Updated

Tens of thousands of Iraqi refugees in Syria are feared to be increasing targets of violence in Syria after the discovery of an Iraqi refugee family of seven shot dead in their Damascus apartment, the U.N. refugee agency said Friday.

There are some 88,000 registered Iraqi refugees in Syria, most in Damascus, along with about 8,000 refugees from other nations such as Somalia and Afghanistan, the agency said.

Thousands of the refugees, mainly Iraqis who have been living in the Damascus suburb of Seida Zeinab, have fled their homes due to the increasing violence and "targeted threats" against them, refugee agency spokeswoman Melissa Fleming said.

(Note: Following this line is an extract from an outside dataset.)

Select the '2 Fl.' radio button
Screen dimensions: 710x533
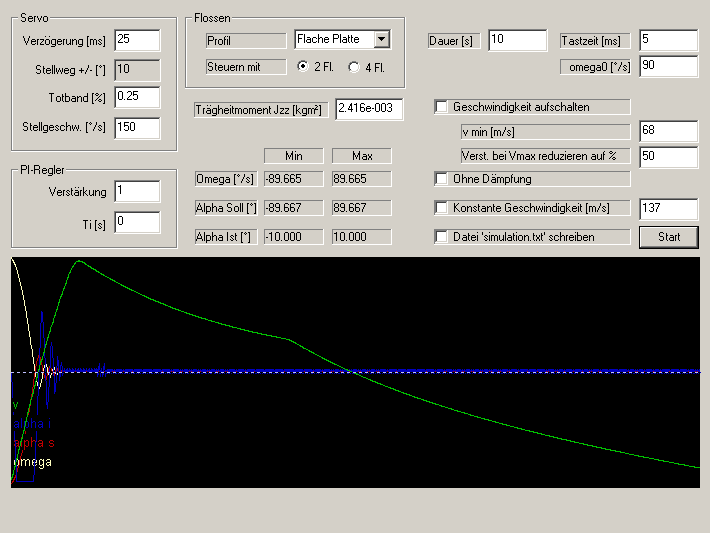pyautogui.click(x=304, y=67)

One family of seven, including children, was found "murdered" in their Damascus apartment, shot dead at close range by unknown assailants, said Fleming, while another three Iraqi refugees also were killed by gunfire last week.

The Iraqi government had sent eight flights to Damascus and evacuated at least 750 residents by Friday morning, and it planned to send more, according to Iraqi and U.N. officials. On Tuesday, Iraq's government called for all its citizens living in Syria to return home immediately to escape the civil war.

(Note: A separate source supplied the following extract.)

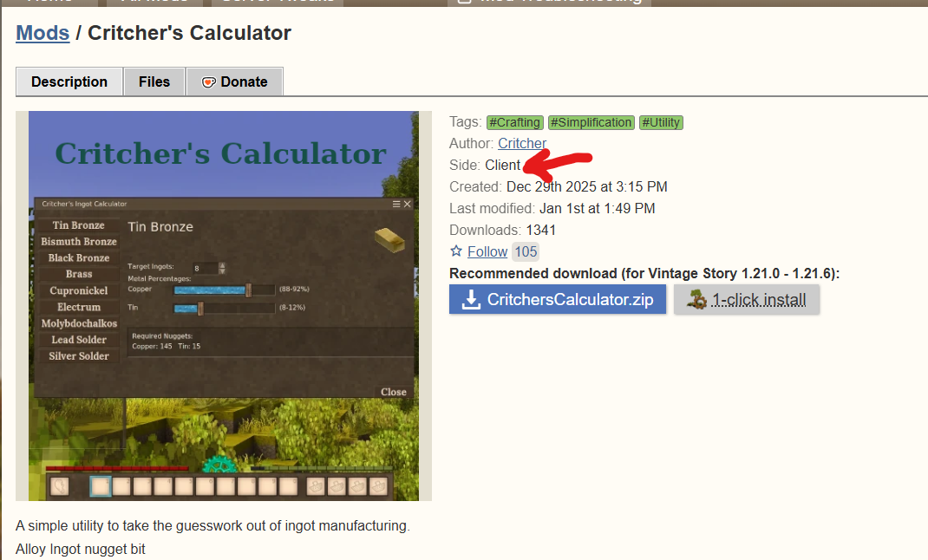928x560 pixels.
Task: Click the #Crafting tag
Action: (514, 122)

Between 2005 and 2007, thousands of Iraqis fled to Syria to escape widespread sectarian fighting during the worst of violence in their homeland. The U.N. has estimated there were 1 million Iraqi refugees in Syria and 3,000 more seeking asylum as of January, the latest figures available, but the Iraqi government has put the number at about 200,000.

And on Monday, the bodies of two Iraqi journalists killed in Syria were handed over to Iraqi authorities. The two journalists died in the Damascus suburb of Jaramana and there had been no fighting there at the time.